Your copy should hold exactly the lines from the beginning of the listing below through the line with "Given: Click Discovery", without any pictures.

** Opening GIVEN INFORMATION block **

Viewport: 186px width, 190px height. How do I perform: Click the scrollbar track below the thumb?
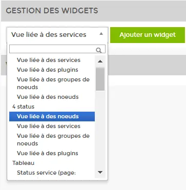(100, 129)
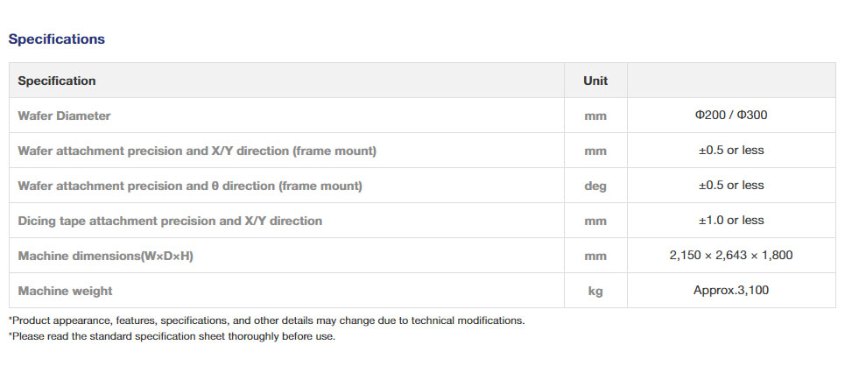852x366 pixels.
Task: Click the Approx.3,100 weight value
Action: pyautogui.click(x=731, y=291)
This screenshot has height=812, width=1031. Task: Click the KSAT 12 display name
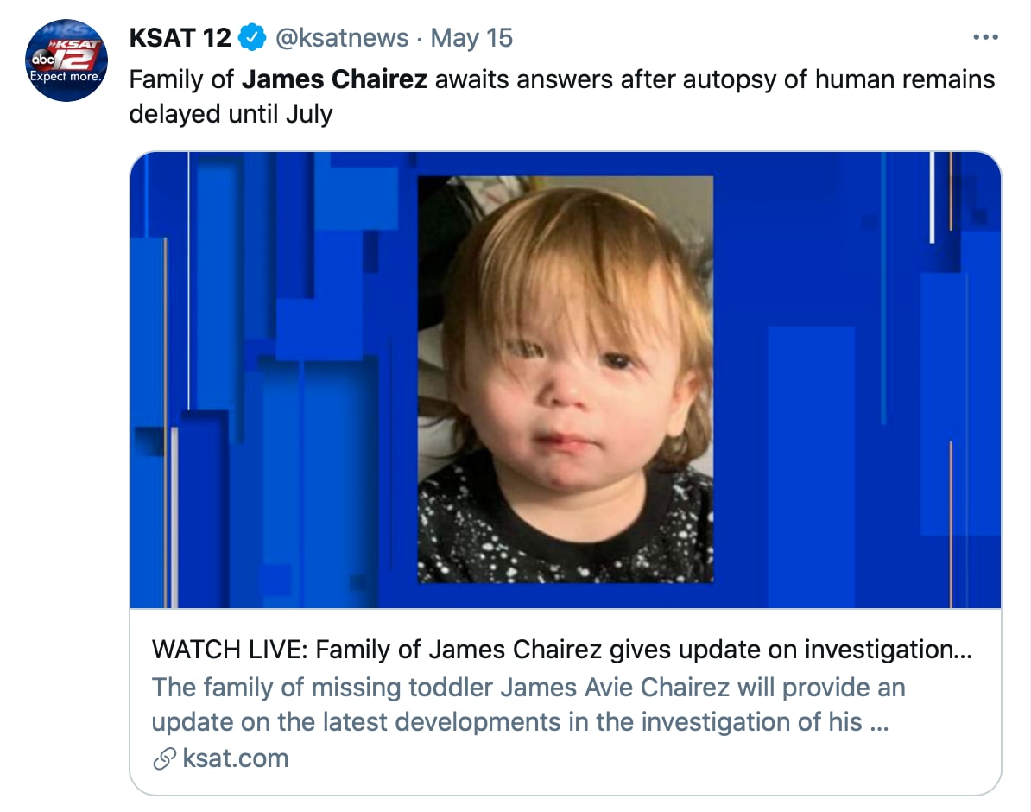(180, 38)
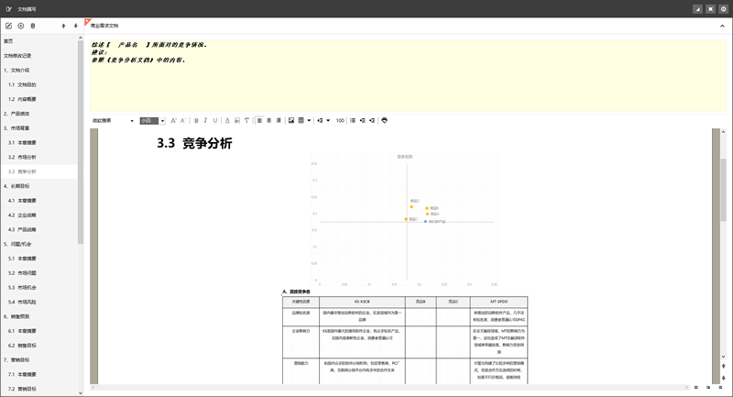The image size is (733, 397).
Task: Toggle underline formatting
Action: click(215, 120)
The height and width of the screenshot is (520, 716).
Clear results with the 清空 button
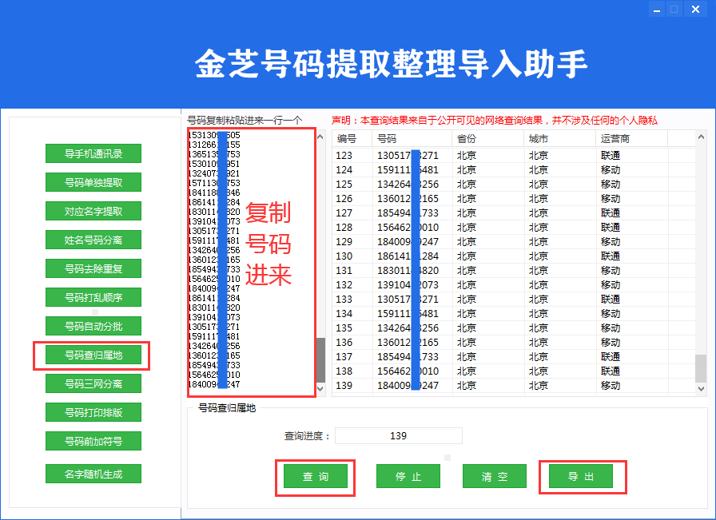(x=495, y=476)

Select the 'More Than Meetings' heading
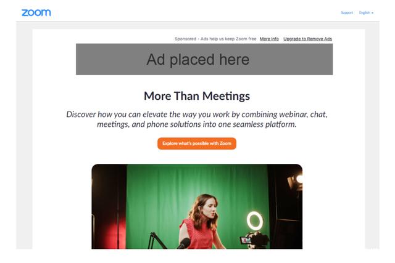pos(197,96)
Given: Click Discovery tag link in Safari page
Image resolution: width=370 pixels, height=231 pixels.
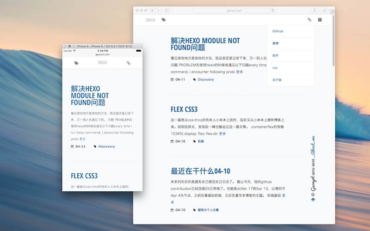Looking at the screenshot, I should click(x=205, y=79).
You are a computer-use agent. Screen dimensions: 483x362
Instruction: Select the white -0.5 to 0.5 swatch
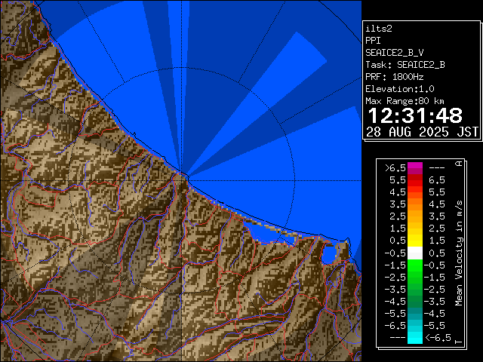click(414, 253)
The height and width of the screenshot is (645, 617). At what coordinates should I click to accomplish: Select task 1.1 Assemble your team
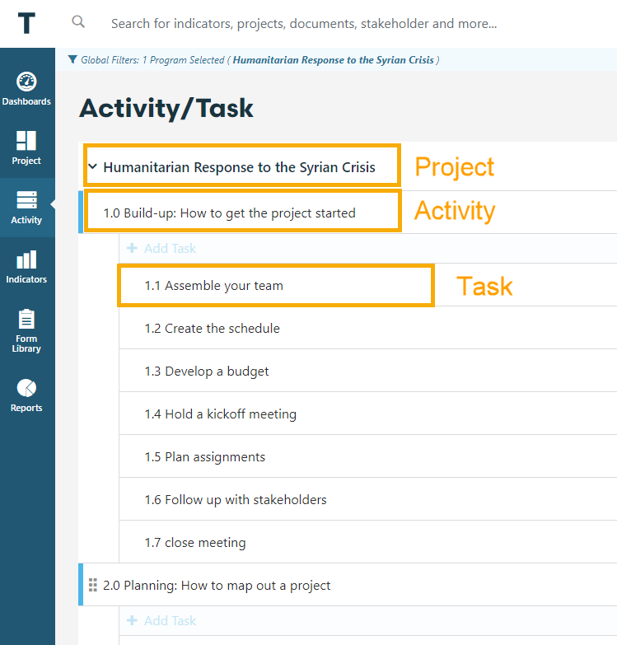[x=213, y=286]
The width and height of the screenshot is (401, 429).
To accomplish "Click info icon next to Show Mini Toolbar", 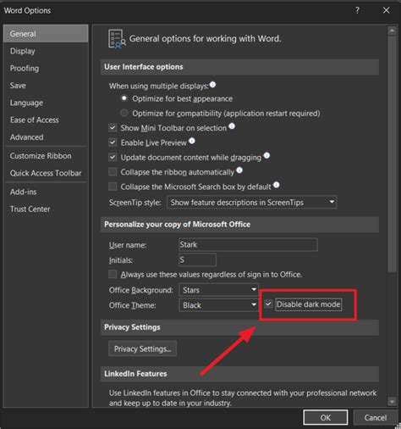I will pyautogui.click(x=232, y=126).
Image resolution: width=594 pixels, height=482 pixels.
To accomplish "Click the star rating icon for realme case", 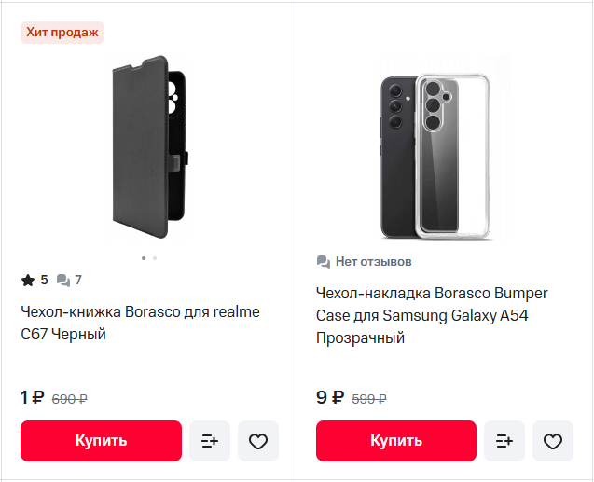I will coord(28,281).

** Closing GIVEN INFORMATION block **

**ANSWER SPACE:**
Viewport: 186px width, 190px height. How do I perform: Click the scrollbar track below the thumb?
(100, 129)
852x366 pixels.
Task: Click the Approx.3,100 weight value
Action: pyautogui.click(x=731, y=291)
This screenshot has height=812, width=1031. Task: Click the KSAT 12 display name
(180, 38)
The image size is (733, 397).
Task: Toggle underline formatting
Action: click(215, 120)
The height and width of the screenshot is (520, 716).
Clear results with the 清空 button
(x=495, y=476)

Select the 'More Than Meetings' heading
pos(197,96)
Given: Click Discovery tag link in Safari page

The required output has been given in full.